Task instructions | In the copy, keep every word of the data below and none of its pictures.

Data shown |
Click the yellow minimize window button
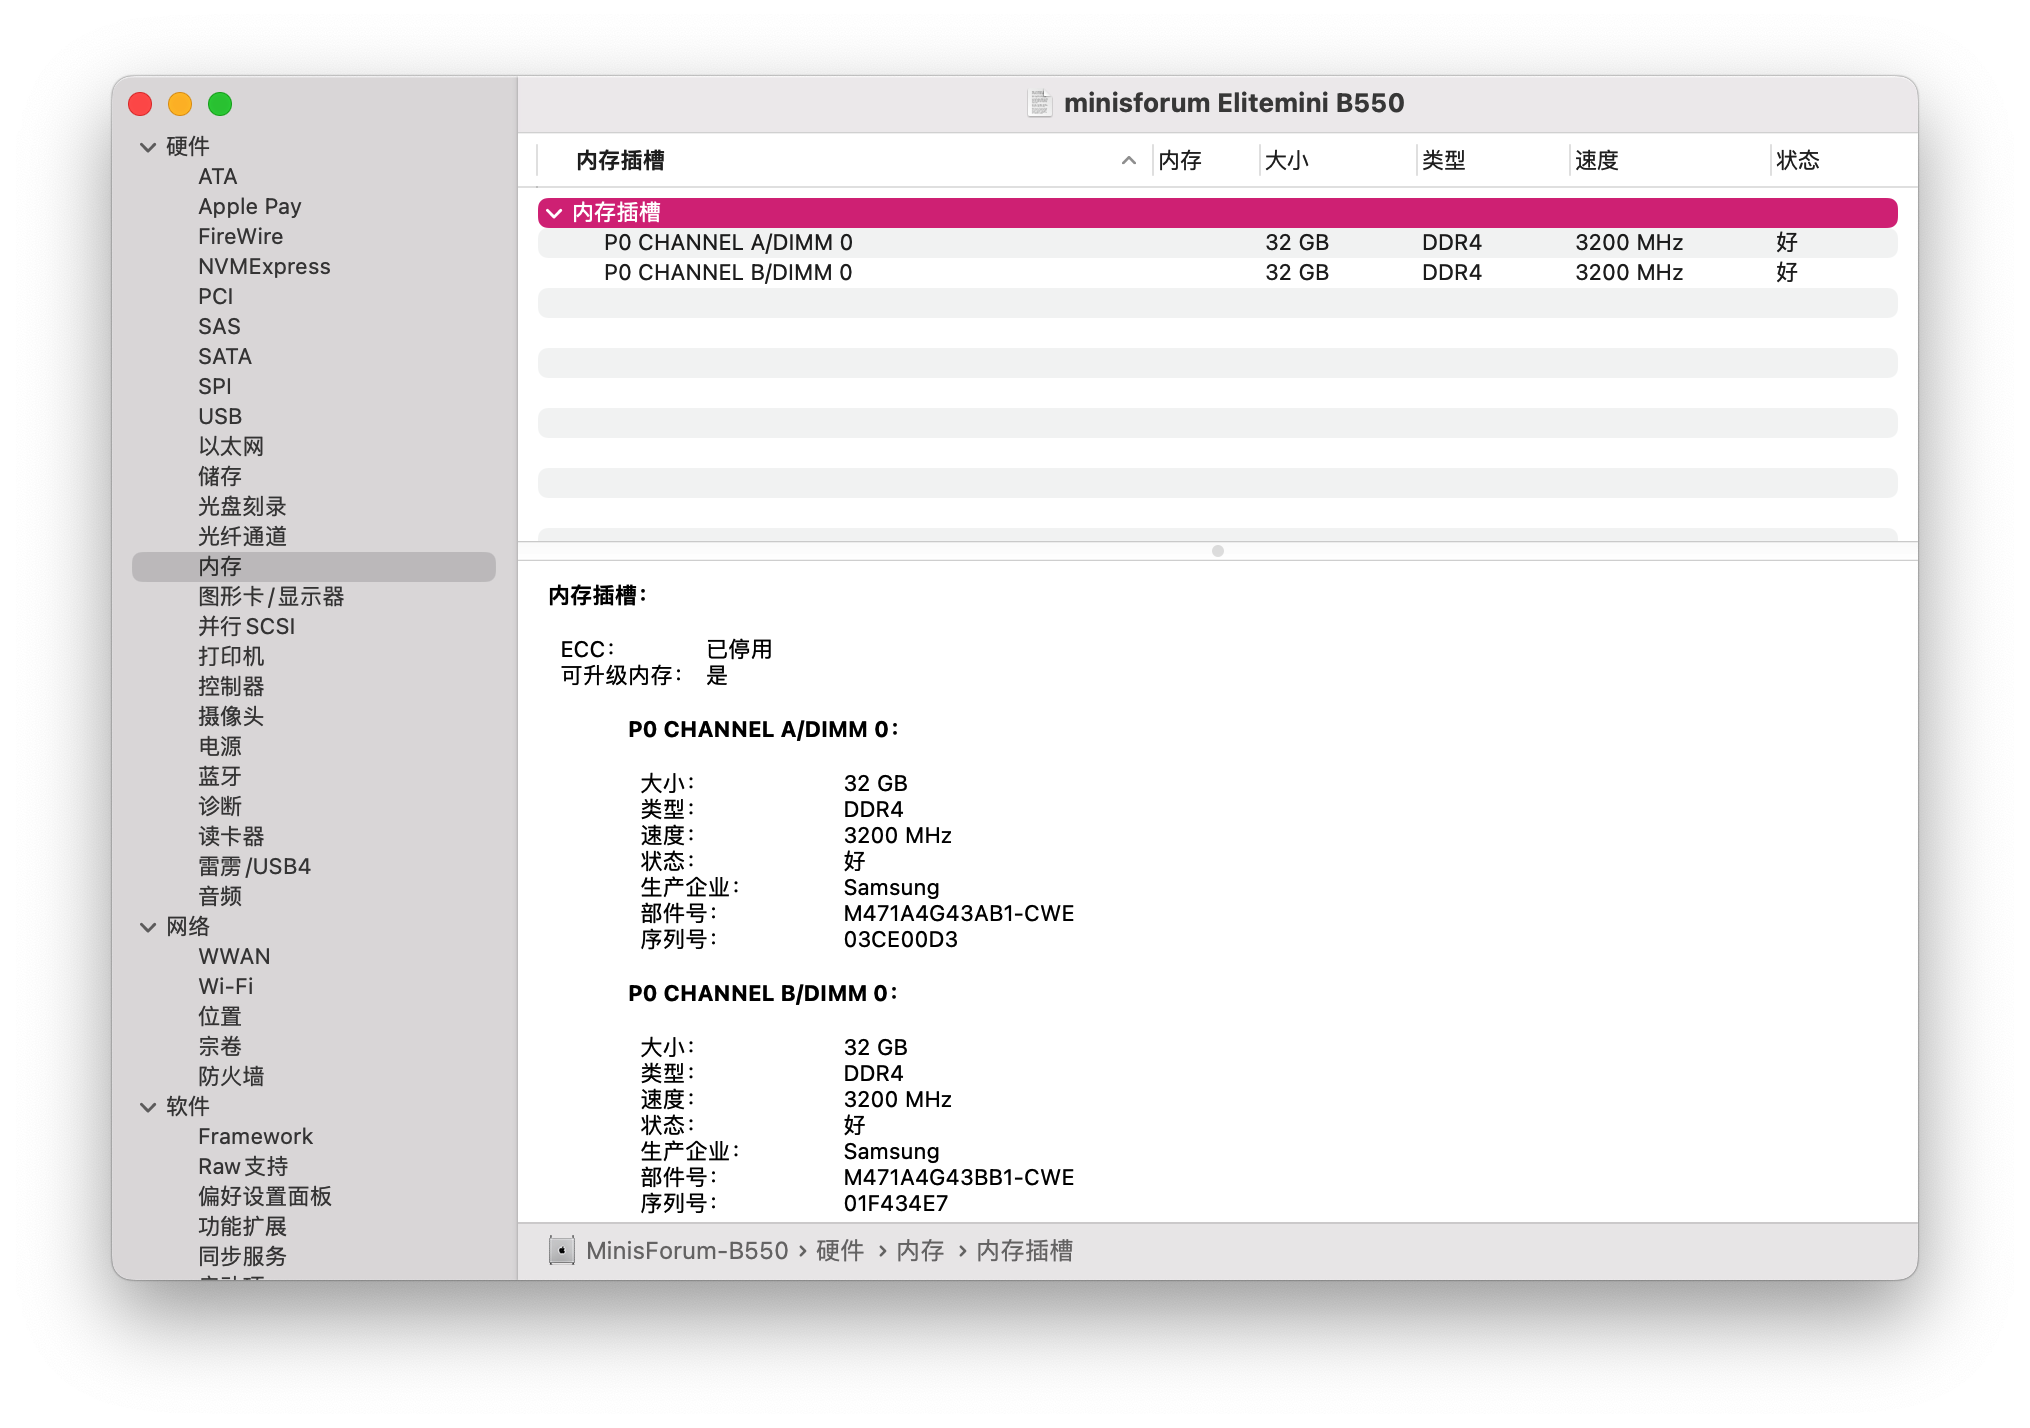2030x1428 pixels. coord(180,104)
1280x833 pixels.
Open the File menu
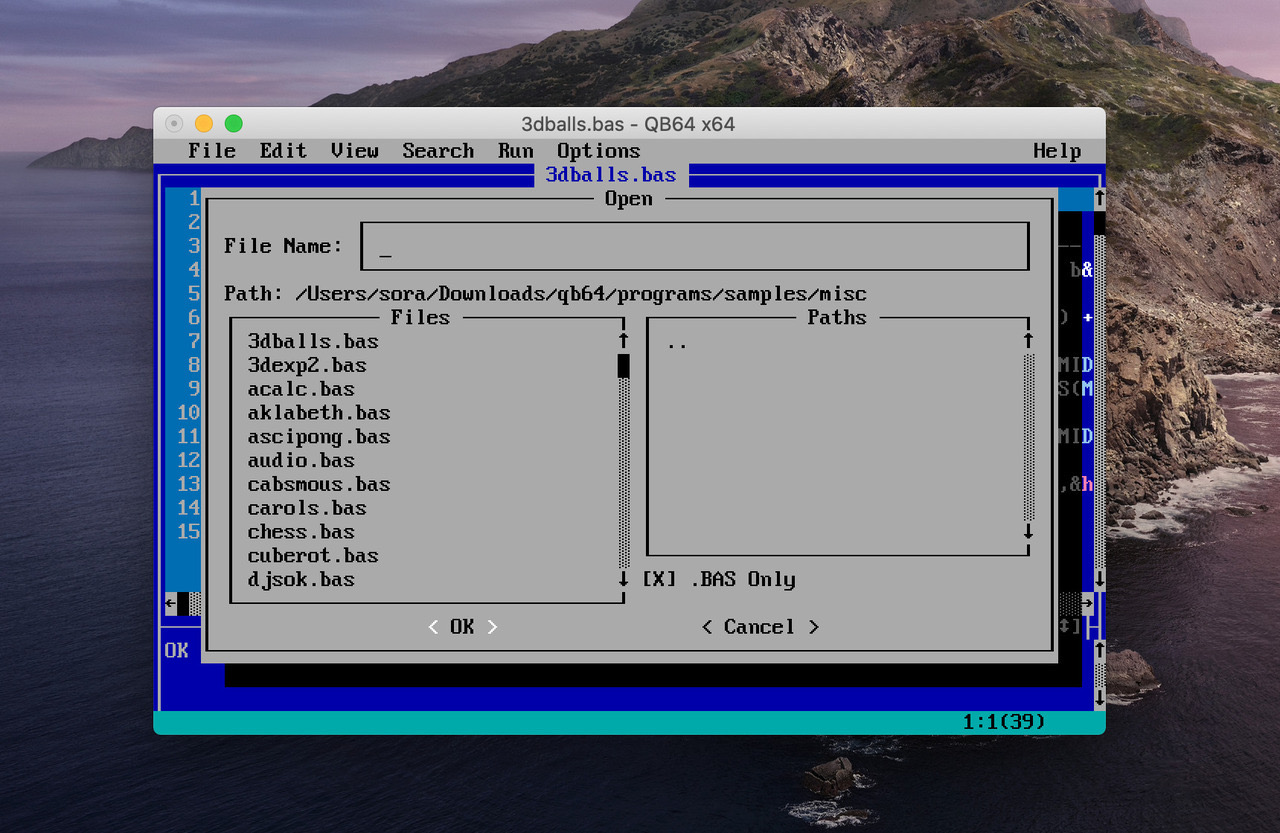212,151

Completed task |
Click the yellow minimize window button
2030x1428 pixels. coord(180,104)
1280x833 pixels.
Open the File menu
212,151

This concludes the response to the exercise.